Note: All manufacturers are limited to using 10 antennas / transceivers in the same RF space. Having more antennas in the same RF space will not add to the real world number of BPs that can connect.
It is very important to only use the real world figures of approx. 90/40 users max per RF zone when quoting / designing a ROAMING system.
When testing a system try to hear how the system actually deals with handovers between the antennas/ transceivers are they silent and seamless or do you hear a pop (or some audio artefact) every time the BP switches RF channels or slots? See #3 below.
For high capacity IPT systems to work it is essential to have a very stable and precise PTP clock. The Trilogy Mentor RG is a good choice here.
Clear-Com antennas/transceivers use a proprietary channel allocation protocol to allow for clean, silent and seamless handovers.
Now if we go back to the 3 radio stations all transmitting at 100MHz then we know that as long as there is a RF dead space between them, they will not interfere with each other and you can re-use the same 10 RF channels again and again. Same principle for DECT systems. If you max ;out the RF capacity of 100 BP connections then you will need a dead space between the next RF zone and your last RF zone.
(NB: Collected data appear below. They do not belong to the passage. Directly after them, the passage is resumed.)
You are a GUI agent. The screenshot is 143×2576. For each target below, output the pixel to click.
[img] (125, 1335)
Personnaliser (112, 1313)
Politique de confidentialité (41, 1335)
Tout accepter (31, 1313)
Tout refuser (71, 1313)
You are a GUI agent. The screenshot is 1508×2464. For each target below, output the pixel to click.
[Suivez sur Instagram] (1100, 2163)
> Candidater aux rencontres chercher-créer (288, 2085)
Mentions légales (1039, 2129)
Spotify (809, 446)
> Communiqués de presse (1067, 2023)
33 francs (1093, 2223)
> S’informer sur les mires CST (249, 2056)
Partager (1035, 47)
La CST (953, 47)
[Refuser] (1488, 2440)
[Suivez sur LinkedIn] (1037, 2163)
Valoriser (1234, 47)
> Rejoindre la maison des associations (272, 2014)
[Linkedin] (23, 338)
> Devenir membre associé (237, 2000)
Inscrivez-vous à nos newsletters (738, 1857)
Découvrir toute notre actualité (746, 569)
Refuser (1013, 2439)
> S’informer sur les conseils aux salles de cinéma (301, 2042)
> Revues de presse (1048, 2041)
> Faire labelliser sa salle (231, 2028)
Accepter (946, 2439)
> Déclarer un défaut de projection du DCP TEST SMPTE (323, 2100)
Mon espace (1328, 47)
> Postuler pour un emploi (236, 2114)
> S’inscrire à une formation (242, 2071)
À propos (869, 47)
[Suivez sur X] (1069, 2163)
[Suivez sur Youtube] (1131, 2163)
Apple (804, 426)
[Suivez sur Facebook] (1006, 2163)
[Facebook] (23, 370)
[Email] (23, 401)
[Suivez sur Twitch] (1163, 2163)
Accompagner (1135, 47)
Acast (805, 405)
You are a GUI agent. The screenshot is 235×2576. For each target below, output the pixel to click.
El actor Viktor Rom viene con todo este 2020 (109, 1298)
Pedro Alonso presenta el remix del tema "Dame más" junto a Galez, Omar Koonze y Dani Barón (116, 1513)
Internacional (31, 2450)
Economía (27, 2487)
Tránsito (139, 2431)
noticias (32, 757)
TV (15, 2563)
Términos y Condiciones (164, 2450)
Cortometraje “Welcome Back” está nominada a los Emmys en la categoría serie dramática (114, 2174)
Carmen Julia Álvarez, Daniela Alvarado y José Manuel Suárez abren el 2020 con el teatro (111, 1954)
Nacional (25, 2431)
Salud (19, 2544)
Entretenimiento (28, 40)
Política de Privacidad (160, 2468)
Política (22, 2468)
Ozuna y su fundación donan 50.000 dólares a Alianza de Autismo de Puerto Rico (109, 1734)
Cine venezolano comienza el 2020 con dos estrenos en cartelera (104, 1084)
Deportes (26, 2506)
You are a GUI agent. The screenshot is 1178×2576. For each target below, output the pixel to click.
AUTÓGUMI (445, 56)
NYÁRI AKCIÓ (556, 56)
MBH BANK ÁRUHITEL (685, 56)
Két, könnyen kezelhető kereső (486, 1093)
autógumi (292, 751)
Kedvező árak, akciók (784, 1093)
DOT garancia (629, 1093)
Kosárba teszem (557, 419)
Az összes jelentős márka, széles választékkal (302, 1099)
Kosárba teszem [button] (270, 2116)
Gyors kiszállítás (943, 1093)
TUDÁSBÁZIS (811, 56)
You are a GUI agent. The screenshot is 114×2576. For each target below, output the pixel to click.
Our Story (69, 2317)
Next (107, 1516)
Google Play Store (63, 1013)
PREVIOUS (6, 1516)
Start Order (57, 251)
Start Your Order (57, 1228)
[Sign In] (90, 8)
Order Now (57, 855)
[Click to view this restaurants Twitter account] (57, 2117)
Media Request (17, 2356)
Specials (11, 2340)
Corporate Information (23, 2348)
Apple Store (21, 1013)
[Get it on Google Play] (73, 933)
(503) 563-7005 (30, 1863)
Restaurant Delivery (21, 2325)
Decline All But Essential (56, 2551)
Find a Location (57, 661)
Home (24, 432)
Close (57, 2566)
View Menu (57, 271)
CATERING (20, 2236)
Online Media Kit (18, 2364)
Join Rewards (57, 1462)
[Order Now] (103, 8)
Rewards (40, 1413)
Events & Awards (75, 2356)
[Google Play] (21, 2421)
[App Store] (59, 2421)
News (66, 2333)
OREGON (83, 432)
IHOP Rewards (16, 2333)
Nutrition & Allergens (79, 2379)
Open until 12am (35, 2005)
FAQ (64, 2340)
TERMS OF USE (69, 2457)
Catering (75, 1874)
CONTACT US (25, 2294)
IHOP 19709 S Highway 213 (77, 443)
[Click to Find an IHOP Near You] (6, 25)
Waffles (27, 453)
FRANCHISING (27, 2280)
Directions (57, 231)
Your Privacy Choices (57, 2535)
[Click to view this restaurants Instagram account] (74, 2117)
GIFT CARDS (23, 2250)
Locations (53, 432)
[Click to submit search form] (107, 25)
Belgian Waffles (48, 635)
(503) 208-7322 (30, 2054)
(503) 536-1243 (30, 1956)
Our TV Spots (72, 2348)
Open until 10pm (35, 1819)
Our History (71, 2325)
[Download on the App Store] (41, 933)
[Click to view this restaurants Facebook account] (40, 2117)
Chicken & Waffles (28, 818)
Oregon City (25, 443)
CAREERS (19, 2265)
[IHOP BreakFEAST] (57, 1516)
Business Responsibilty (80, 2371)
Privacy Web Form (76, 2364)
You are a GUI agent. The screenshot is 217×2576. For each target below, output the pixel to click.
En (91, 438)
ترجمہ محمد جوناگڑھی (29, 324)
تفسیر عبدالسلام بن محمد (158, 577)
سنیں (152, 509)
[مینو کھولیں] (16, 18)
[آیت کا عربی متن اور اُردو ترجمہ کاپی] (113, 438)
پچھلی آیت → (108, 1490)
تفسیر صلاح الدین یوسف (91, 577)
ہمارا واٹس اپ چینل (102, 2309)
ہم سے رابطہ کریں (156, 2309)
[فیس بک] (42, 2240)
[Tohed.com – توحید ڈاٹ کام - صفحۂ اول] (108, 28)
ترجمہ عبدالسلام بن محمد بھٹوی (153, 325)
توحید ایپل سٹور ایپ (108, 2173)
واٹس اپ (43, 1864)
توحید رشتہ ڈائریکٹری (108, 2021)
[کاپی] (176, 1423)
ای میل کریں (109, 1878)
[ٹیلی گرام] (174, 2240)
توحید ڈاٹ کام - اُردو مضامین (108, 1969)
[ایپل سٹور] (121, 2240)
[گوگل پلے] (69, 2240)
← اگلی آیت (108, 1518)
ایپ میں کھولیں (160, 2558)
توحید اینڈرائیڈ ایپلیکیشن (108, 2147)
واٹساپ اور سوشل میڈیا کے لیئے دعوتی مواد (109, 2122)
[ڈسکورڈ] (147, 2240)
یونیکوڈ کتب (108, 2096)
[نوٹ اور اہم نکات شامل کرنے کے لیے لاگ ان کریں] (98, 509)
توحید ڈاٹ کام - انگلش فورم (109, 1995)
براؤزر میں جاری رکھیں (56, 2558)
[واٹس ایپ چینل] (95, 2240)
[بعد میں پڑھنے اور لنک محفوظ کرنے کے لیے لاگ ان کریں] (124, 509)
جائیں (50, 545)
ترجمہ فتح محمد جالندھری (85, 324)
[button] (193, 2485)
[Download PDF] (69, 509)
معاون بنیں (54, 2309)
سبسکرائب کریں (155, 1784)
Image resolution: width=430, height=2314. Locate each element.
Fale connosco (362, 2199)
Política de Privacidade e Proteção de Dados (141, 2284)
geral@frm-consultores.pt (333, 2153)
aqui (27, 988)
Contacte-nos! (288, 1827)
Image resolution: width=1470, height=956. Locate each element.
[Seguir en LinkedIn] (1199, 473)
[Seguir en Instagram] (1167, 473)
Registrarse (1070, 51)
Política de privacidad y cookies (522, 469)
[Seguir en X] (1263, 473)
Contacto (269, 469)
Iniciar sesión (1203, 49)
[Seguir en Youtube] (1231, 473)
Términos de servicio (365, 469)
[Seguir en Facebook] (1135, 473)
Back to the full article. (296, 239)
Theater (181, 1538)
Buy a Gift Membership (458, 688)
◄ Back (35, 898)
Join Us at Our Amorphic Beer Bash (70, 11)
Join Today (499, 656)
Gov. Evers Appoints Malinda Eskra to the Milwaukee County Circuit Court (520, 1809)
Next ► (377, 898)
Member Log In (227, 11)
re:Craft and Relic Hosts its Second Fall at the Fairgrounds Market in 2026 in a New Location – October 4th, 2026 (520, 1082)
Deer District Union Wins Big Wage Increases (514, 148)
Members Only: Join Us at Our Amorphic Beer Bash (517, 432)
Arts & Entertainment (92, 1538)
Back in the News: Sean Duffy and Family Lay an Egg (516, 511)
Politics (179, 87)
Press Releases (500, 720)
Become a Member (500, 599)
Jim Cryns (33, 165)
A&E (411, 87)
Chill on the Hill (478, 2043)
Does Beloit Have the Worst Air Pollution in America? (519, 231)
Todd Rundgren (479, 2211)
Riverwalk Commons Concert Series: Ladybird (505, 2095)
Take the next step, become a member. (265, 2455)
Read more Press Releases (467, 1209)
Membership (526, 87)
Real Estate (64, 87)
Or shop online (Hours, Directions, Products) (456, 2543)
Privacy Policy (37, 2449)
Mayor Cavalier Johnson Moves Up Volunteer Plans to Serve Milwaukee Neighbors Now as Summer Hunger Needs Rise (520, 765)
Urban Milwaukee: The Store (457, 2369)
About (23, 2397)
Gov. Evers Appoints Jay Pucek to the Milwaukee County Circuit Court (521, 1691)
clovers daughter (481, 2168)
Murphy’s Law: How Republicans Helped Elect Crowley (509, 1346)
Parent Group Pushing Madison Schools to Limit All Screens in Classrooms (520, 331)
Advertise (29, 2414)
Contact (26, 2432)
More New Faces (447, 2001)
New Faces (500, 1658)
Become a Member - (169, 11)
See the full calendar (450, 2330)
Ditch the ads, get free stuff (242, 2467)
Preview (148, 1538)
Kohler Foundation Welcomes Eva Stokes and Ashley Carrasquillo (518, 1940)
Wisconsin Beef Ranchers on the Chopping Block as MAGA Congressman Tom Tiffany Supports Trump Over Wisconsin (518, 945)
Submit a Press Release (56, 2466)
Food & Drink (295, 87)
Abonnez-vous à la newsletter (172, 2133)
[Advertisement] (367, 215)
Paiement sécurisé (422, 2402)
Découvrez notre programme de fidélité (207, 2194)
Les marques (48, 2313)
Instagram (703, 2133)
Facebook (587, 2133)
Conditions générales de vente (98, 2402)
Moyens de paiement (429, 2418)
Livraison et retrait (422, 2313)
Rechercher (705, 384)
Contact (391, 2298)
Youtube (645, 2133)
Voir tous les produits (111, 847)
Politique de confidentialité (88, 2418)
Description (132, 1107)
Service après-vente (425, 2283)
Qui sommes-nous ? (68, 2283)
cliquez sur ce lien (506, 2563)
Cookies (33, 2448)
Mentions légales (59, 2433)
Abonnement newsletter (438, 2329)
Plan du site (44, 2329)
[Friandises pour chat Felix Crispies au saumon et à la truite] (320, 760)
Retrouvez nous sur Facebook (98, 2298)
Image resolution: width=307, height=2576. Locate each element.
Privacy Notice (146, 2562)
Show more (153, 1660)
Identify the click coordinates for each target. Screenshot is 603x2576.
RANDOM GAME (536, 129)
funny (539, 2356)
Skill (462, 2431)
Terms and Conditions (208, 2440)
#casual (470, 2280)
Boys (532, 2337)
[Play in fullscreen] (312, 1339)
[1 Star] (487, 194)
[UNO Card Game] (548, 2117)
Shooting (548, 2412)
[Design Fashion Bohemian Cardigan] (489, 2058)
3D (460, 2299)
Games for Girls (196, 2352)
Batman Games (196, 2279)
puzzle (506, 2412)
What happens if you have different DECT manufacturers in the same place? Different DECT systems are built to co-exist quite happily together. As long as there is room in the (10x RF channel) * (10x timeslot) grid for a connection to be made then you can have as many systems as possible working in the same area without having to frequency co-ordinate them. Again, like any other RF system if two transmitters transmit at the same time on the same frequency then you will get an RF clash. DECT is no different but the system will quickly recover and the customer may not hear any audio artefacts. With larger systems that employ multiple antennas, the antennas/ transceivers will drift over time in terms of when they start to transmit on the timeslot boundary. You can make them all drift at the same rate by using a DECT sync pulse. The use of the sync pulse will then allow the antennas/ transceivers to drift at the same rate and minimize RF clash. Clear-Com provides an external DECT in/out sync connector on our products to help synchronization of the DECT timeslots when used in the same RF zone as other manufacturer’s systems.
FreeSpeak II Base II (standalone basestation)
o 10 x E1 Antennas
o 25 Users
Arcadia Central Station
up to 16 IP Transceivers antennas per Arcadia
Or up to 10 E1 Transceivers per Arcadia
up to 40 Beltpacks per Arcadia.
up to 100 Beltpacks per single RF zone (using multiple Arcadias or mixing with other systems)
Eclipse-HX Matrix @ HX 12.2 or later
Using IP Transceiver Antennas:
up to 64 antennas per IPA card
up to 200 Beltpacks per matrix frame.
up to 100 Beltpacks per single RF zone
up to 200 active users per matrix assuming there are a number of separated RF zones created by the system.
Eclipse-HX Matrix @ HX 12.2 or later
Using E-IPA card in E1 mode or using legacy E-QUE card
40 Antennas per matrix (10 per E-Que card)
50 Users (in a single RF Space),
200 across the whole matrix assuming there are a number of RF zones created by the system.